◆ **EXERCISE PROMPT**
In the entries that follow, find the line containing "You are a GUI"; from there, copy every line exactly through the line containing "The image size is (379, 221).".

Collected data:
+ + + + + + +

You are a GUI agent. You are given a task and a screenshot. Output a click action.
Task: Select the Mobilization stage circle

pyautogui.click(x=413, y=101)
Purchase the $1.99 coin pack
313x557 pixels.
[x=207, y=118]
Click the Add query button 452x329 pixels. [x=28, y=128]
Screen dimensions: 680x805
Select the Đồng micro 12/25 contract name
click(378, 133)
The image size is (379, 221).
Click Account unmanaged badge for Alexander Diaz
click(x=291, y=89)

+ + + + + + +

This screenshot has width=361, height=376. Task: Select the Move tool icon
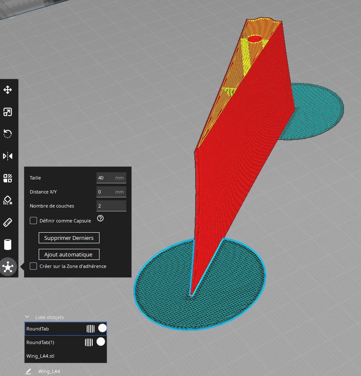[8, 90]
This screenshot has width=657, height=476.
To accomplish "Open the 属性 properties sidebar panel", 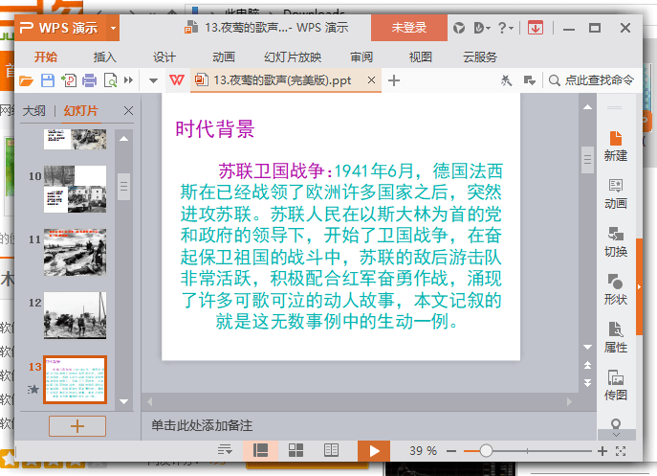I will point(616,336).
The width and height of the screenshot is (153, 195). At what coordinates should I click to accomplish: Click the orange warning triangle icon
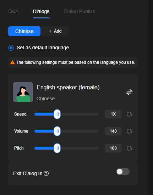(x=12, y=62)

+ + + + + + +

◆ **RESULT FOR THIS EXERCISE**
You are a GUI agent. You are given a task and a screenshot. Output a click action.
Task: Select the Mobilization stage circle

pyautogui.click(x=413, y=101)
Purchase the $1.99 coin pack
313x557 pixels.
[x=207, y=118]
Click the Add query button 452x329 pixels. [x=28, y=128]
Screen dimensions: 680x805
Select the Đồng micro 12/25 contract name
click(378, 133)
The image size is (379, 221).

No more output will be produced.